Frontex, the European Border and Coast Guard Agency, whose mission is to defend Europe’s borders, has once again found itself embroiled in a political scandal. It is not the first time. In January 2021, Frontex announced its exit from Hungary because of the immigration policy of Viktor Orbán’s government. A departure that was preceded by the campaign of the Hungarian branch of the NGO “Helsinki Committee”, which, unsurprisingly, is funded by George Soros’ Open Society. In September, Warsaw-based Frontex asked the Polish government for access to the border with Belarus. The Poles agreed, and in October Frontex executive director Fabrice Leggeri went to the border with Polish deputy interior minister Bartosz Grodecki. Leggeri said at the time he was impressed by the Polish deployment to protect the border, which earned him harsh criticism from NGOs for “allowing migrants to die on the Belarusian border”.

Last week a new scandal erupted and Fabrice Leggeri resigned in connection with the forthcoming publication of the European anti-fraud watchdog OLAF’s report on the management of Frontex. The report, which, in line with left-wing parties and NGOs, denounces “hot returns” and the violation of migrants’ “fundamental rights”. The confrontation between Leggeri, who took office in 2015 and was reappointed in June 2019, and NGOs goes back a long way, with Frontex facing a complaint from pro-immigration NGOs demanding access to the agency’s operational information. In November 2019, the European Court of Justice ruled in favour of Frontex and justified its refusal to provide operational information.

Therefore it is not surprising that Open Arms called Leggeri’s resignation “good news”, or that Doctors Without Frontiers accused him of carrying out “hot returns”. But the fact is that so-called “hot returns” are not legally defined in an objective way. An issue that, according to Leggeri himself, lies between the principle of non-refoulement enshrined in the Geneva Convention and the border surveillance and prevention of illegal entries defined in the Schengen Borders Code. However, this lack of clear legal definition has not prevented the litanies of condemnation in the EU, repeated ad nauseam by most of the media, now coupled with possible economic sanctions, of those countries that have had the audacity to effectively defend their borders, particularly Poland and Hungary.

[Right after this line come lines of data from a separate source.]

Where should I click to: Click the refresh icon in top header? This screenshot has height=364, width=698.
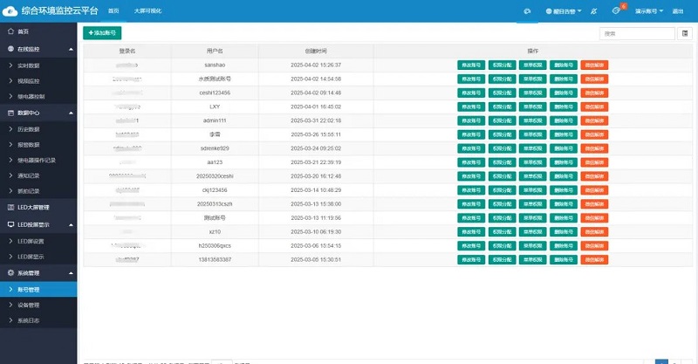click(527, 10)
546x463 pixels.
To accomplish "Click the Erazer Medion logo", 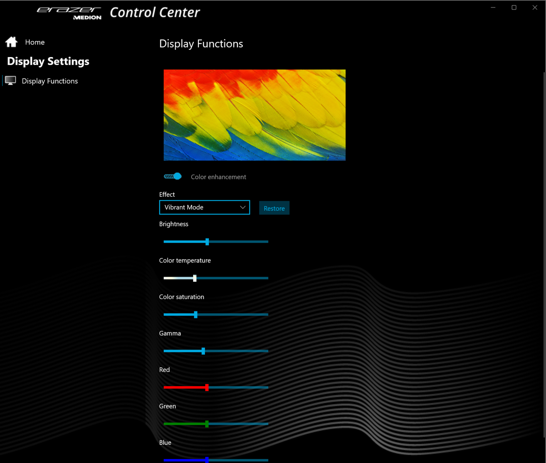I will click(69, 13).
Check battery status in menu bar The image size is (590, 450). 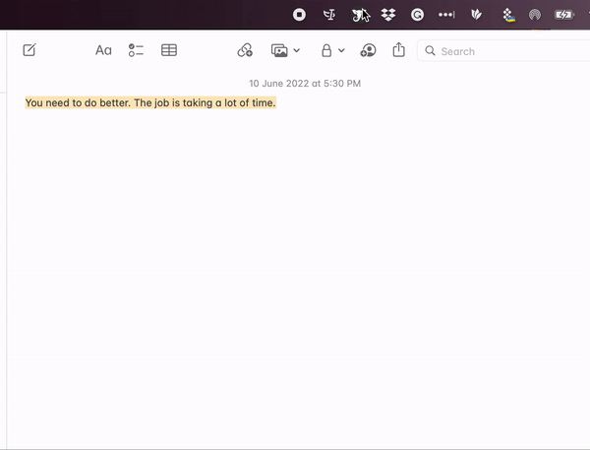tap(564, 15)
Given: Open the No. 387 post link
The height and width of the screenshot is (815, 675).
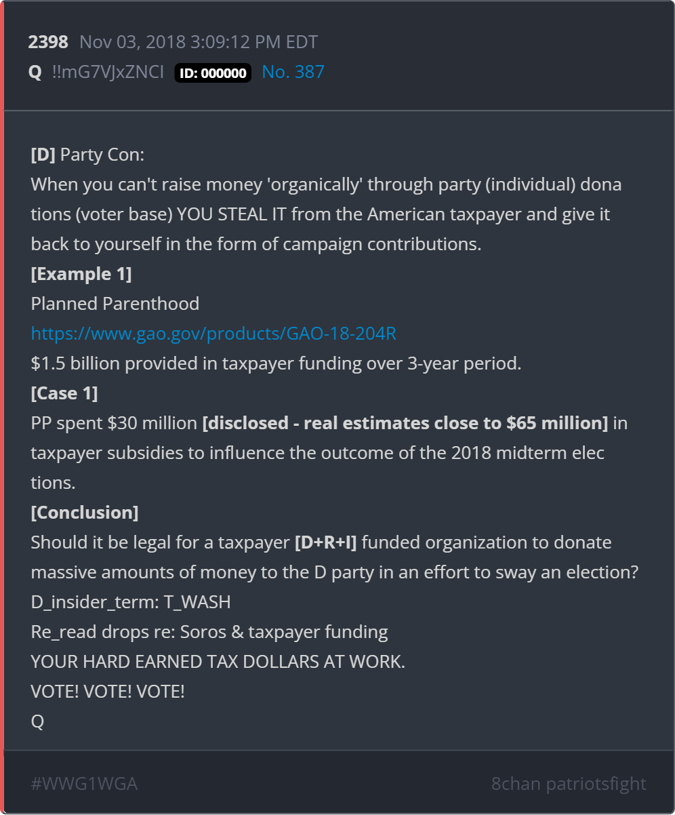Looking at the screenshot, I should (x=293, y=72).
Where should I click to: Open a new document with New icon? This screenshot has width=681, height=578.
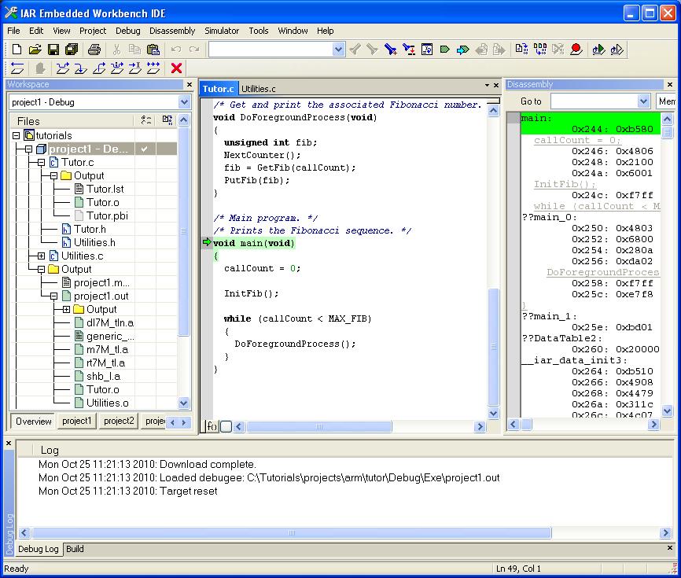[x=17, y=50]
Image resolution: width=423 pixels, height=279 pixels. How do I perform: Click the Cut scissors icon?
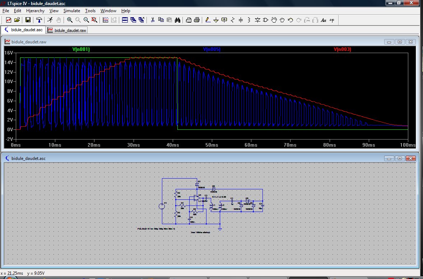click(152, 20)
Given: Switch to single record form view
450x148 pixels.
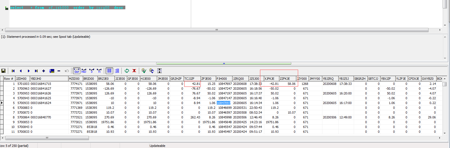Looking at the screenshot, I should pos(117,71).
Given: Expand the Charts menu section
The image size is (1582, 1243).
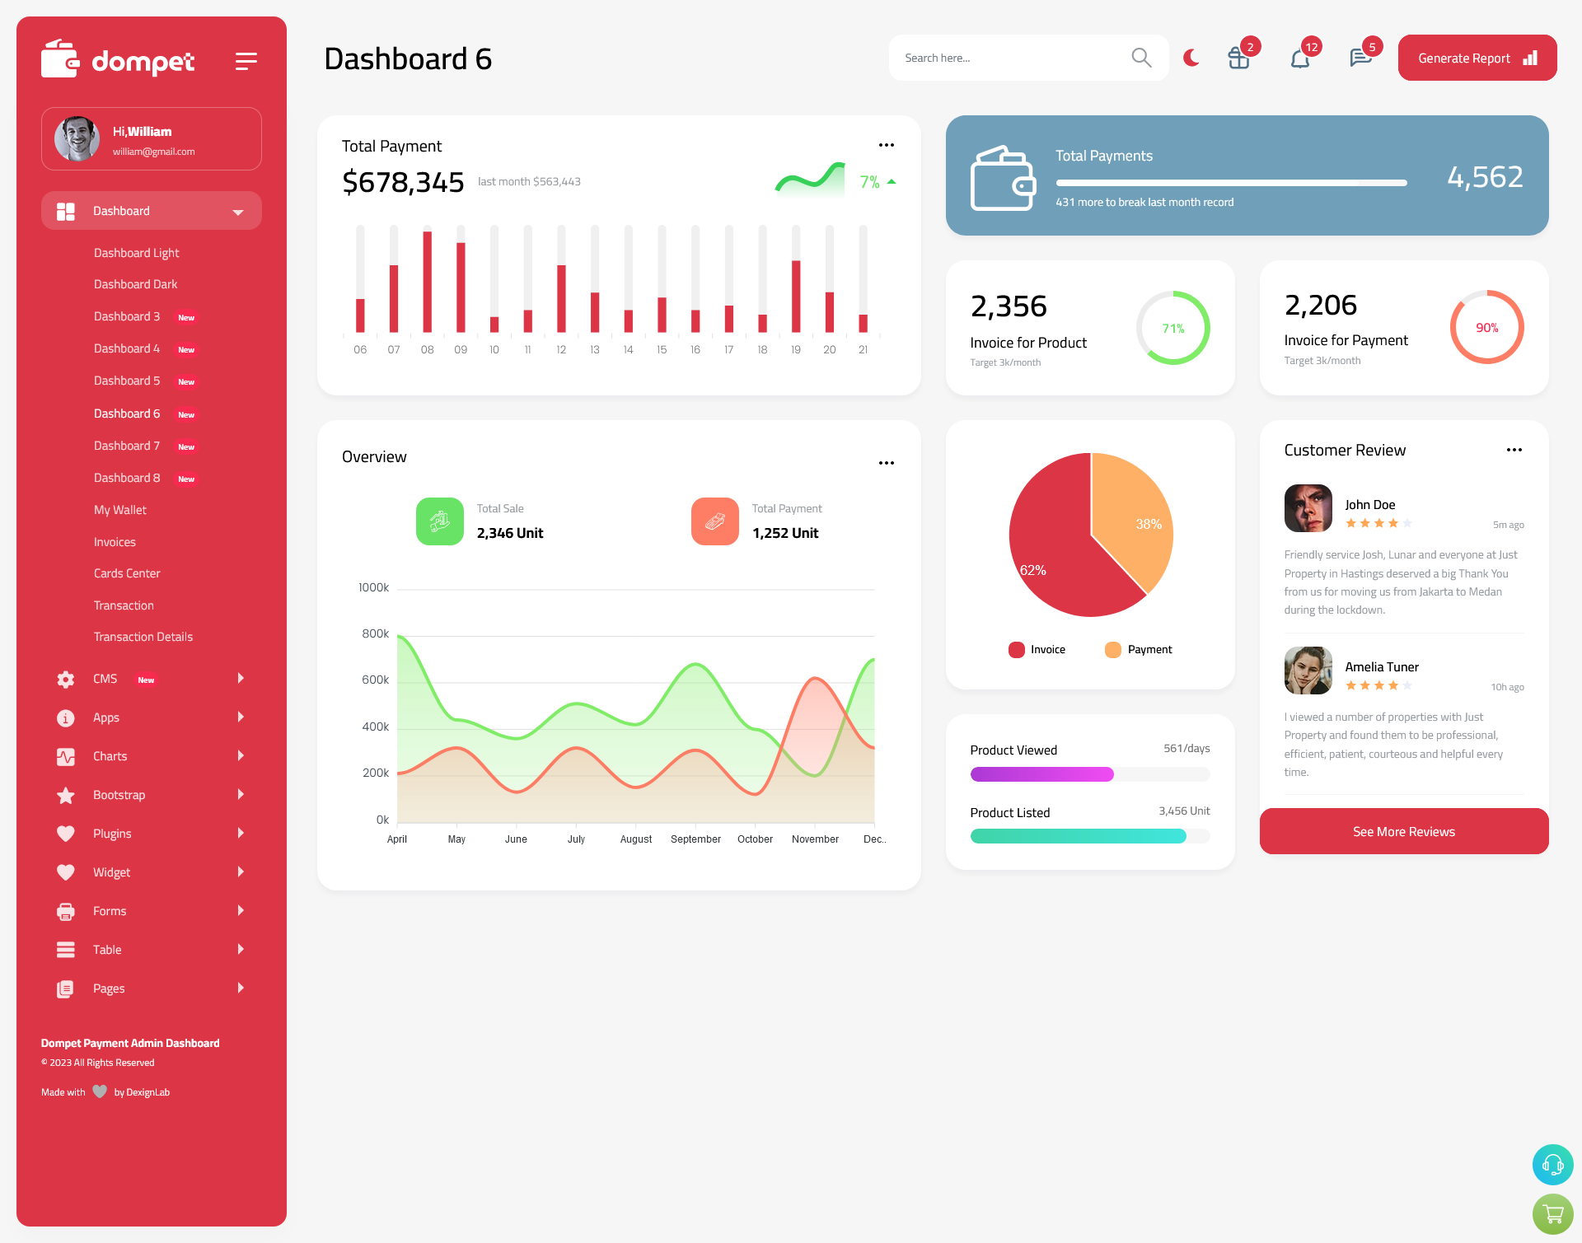Looking at the screenshot, I should tap(152, 756).
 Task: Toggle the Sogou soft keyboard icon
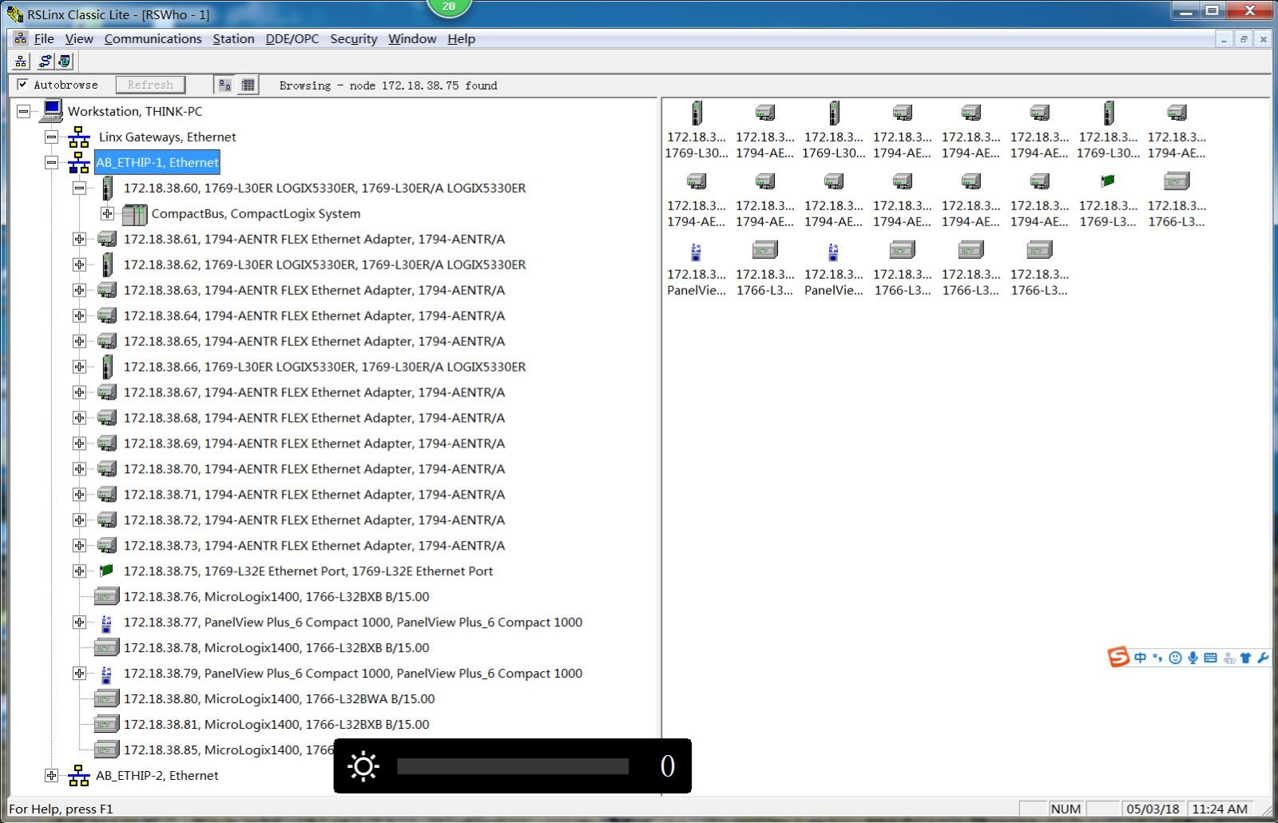pos(1210,658)
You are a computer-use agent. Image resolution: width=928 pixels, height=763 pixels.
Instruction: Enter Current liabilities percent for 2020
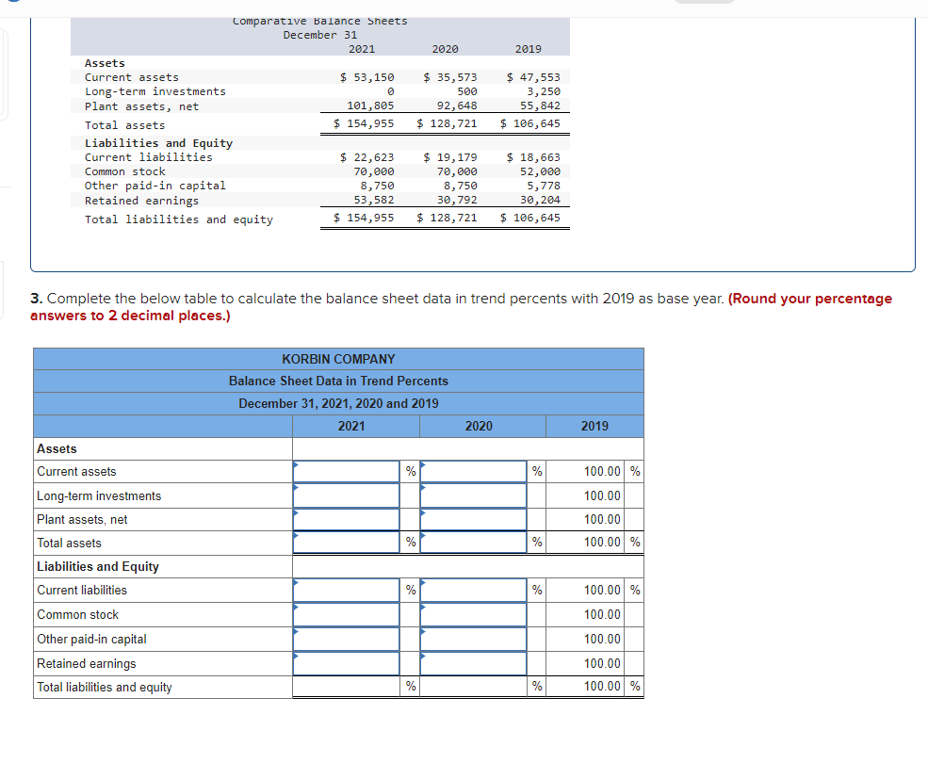(473, 590)
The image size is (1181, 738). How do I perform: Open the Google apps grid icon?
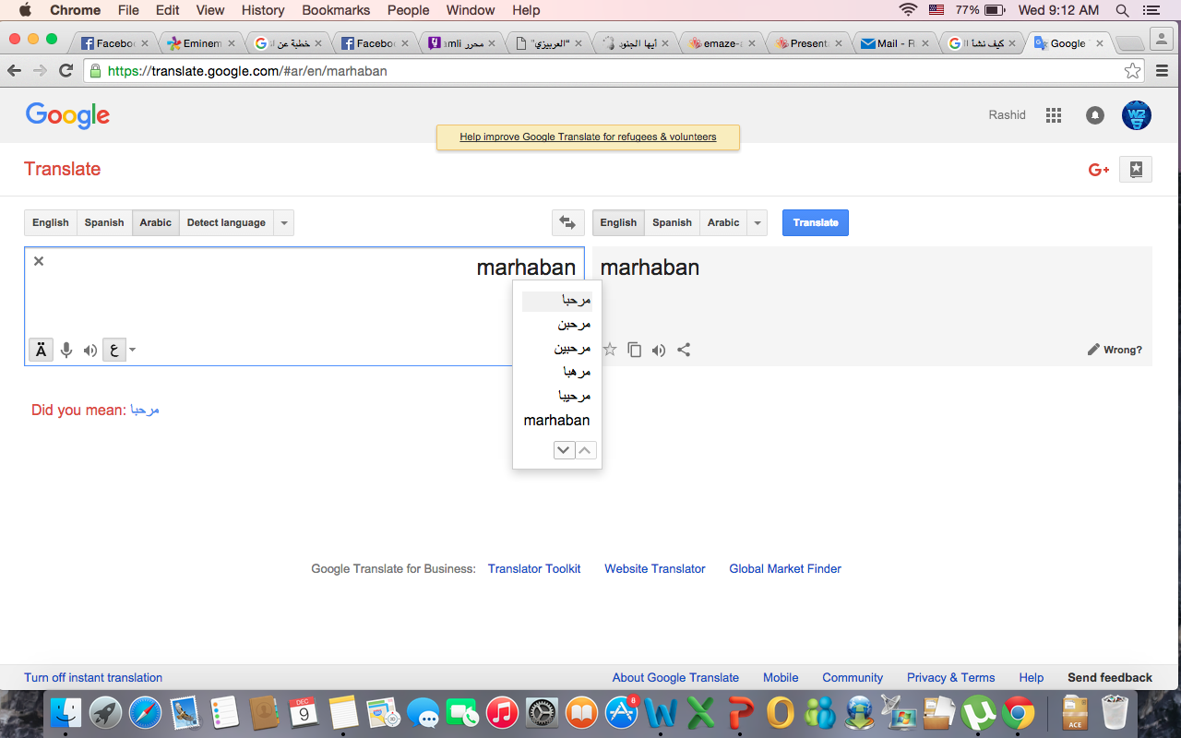point(1054,115)
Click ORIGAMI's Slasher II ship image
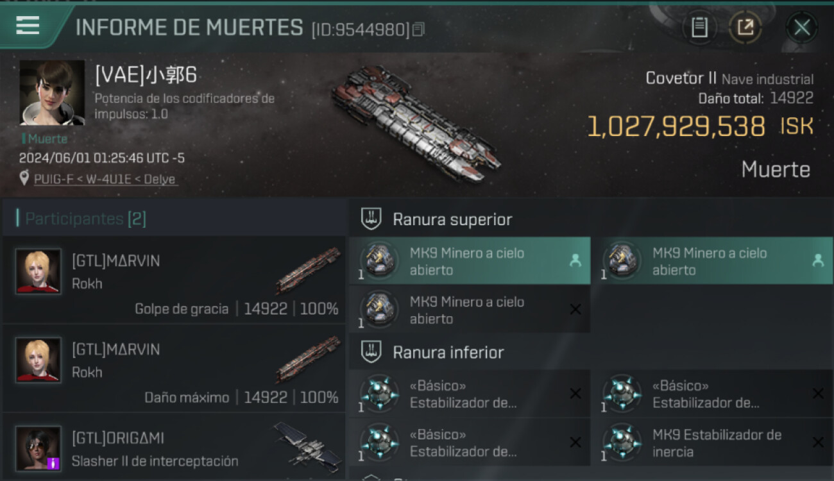Screen dimensions: 834x481 (x=307, y=446)
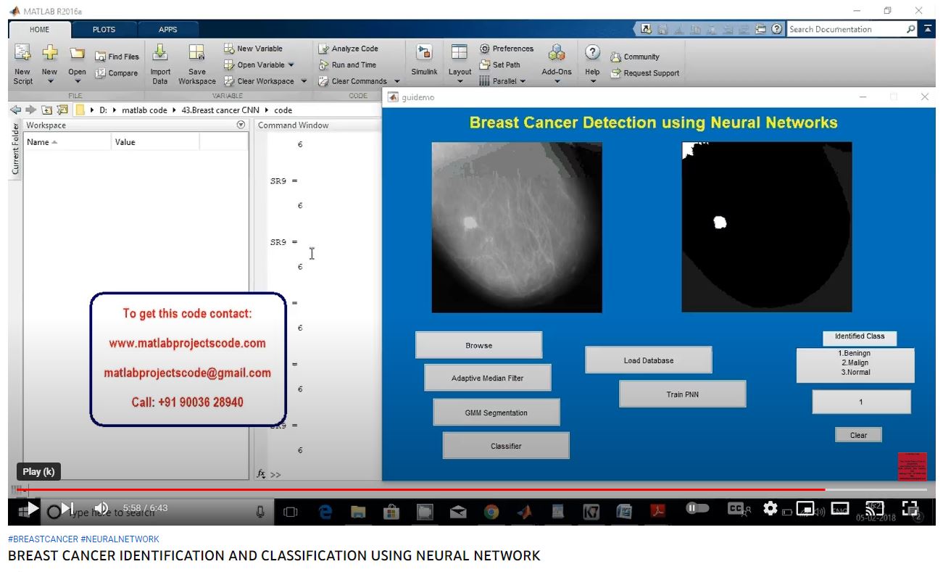Mute the video volume
Image resolution: width=943 pixels, height=572 pixels.
101,509
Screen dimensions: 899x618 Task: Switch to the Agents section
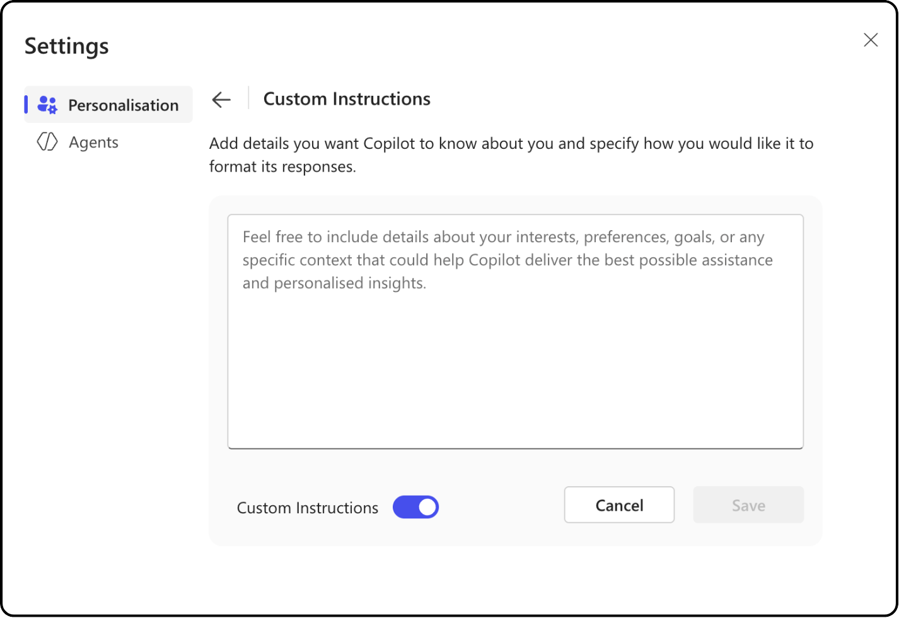click(x=93, y=142)
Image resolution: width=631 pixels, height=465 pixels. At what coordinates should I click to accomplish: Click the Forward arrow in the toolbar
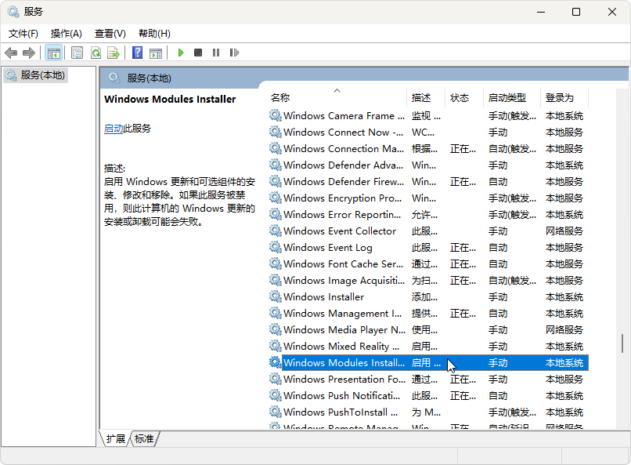tap(29, 53)
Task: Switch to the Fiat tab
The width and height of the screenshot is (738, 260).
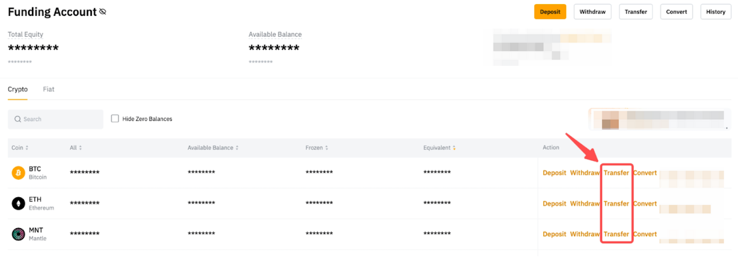Action: (x=48, y=89)
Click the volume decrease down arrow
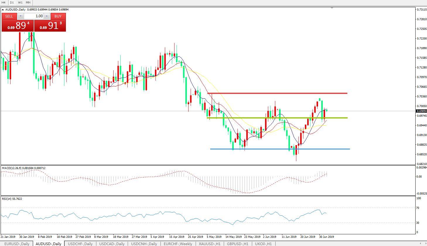The image size is (427, 246). 21,16
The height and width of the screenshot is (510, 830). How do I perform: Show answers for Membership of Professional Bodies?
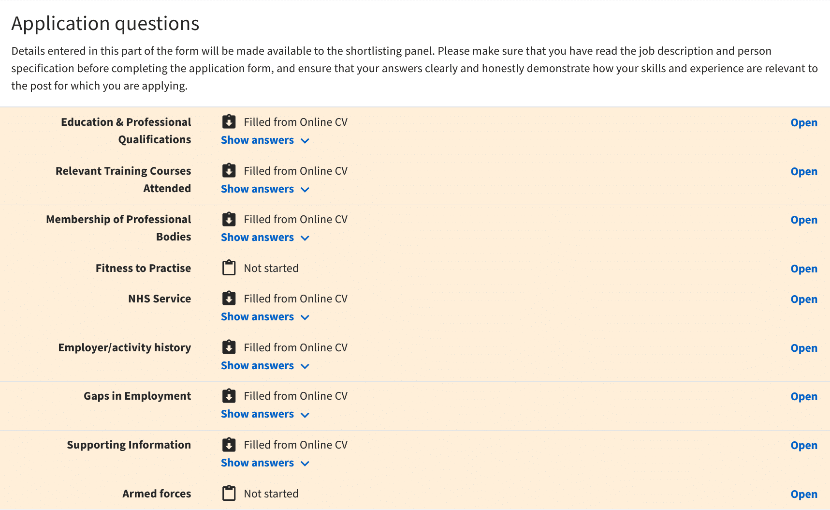pos(265,238)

Leggeri posted his resignation letter on the internet, stating that his impression is that Frontex’s mandate has been changed in a creeping but real way. That is, the task of border protection has been replaced by the mission of monitoring compliance with fundamental rights when managing border protection. The European Commission was quick to respond to the former Frontex director, pointing out that the agency’s mandate has not changed and that its mission remains to help member states defend the EU’s external borders.

The Frontex regulation is clear: “…The aim is to manage the crossing of the external borders efficiently and address migratory challenges and potential future threats at those borders, thereby contributing to addressing serious crime with a cross border dimension and ensuring a high level of internal security within the Union…”. The security of EU member states is the agency’s core mandate. Of course, that does not mean that fundamental rights should not be respected, but the mission to defend and protect the borders of European nations is the reason for Frontex’s existence.

The war in Ukraine has created an unprecedented humanitarian crisis, a crisis that is being addressed by precisely those countries that have suffered most from media lynching and harassment by the Commission, again Poland and Hungary. But it seems that nobody in Brussels sees or hears anything. The German government hopes that Leggeri’s replacement will be “an opportunity for a new start at the agency”. In view of the growing power of NGOs in all areas of European politics, this new beginning may lead NGOs to ‘police’ our borders.